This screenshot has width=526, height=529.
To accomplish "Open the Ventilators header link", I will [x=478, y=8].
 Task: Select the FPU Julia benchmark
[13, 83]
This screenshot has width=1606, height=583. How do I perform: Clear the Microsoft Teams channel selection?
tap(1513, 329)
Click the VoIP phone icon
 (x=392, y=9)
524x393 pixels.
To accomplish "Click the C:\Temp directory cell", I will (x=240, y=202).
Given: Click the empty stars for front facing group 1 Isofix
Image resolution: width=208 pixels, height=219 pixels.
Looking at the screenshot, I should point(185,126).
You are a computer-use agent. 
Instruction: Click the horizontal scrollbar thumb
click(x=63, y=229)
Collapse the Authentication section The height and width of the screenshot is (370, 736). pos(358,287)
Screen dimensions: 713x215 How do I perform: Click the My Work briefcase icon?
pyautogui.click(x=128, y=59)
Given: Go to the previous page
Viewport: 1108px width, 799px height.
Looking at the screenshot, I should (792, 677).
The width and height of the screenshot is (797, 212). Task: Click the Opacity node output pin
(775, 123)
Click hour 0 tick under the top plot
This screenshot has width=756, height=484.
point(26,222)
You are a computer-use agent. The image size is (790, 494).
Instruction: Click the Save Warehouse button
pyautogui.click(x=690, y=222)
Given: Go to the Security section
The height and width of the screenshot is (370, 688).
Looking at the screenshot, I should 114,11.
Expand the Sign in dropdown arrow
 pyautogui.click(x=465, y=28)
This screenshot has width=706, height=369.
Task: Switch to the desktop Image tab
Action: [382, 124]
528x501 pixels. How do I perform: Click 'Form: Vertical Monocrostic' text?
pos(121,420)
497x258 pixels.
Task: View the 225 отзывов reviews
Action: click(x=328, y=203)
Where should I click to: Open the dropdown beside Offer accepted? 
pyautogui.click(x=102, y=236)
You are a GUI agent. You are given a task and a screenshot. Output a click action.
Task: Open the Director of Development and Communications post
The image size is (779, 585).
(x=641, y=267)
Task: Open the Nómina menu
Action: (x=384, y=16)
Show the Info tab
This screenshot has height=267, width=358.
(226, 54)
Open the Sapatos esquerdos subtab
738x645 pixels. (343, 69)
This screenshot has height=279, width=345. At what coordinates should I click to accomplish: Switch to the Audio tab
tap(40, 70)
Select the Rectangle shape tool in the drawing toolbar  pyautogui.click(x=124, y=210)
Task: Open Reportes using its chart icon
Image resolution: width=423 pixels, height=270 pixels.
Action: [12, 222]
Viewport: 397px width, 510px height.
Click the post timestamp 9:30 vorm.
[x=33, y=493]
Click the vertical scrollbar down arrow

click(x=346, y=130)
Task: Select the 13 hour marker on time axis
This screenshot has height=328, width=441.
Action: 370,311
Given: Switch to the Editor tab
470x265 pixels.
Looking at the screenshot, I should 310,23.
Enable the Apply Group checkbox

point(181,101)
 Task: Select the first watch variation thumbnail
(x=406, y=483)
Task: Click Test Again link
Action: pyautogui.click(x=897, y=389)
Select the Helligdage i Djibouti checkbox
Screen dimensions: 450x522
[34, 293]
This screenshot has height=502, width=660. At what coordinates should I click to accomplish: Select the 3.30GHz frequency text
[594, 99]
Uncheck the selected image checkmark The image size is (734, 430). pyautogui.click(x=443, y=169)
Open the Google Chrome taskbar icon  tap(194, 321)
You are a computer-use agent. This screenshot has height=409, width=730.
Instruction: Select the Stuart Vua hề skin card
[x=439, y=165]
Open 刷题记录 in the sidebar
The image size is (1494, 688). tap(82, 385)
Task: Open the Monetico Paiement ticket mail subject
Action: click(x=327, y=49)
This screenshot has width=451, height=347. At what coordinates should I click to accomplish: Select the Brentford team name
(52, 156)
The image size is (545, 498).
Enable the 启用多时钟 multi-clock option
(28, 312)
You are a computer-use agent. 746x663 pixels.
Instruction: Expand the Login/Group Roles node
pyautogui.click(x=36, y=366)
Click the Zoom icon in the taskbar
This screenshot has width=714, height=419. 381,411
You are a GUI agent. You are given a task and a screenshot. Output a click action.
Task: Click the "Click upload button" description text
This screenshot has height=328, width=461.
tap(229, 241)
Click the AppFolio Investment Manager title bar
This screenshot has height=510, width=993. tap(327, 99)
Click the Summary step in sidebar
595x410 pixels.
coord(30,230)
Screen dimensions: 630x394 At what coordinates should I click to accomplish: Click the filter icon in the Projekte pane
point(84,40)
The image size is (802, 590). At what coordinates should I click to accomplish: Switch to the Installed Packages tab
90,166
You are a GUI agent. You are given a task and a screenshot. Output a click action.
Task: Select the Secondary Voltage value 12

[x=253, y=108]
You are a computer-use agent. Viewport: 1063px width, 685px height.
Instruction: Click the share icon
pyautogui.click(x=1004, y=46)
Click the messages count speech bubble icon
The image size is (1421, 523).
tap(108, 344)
§
PROBLEM DESCRIPTION ▸ Find each line in the listing above that contains "hour", and copy that line.

THE ANSWER ▸
Click hour 0 tick under the top plot
Task: Select the 13 hour marker on time axis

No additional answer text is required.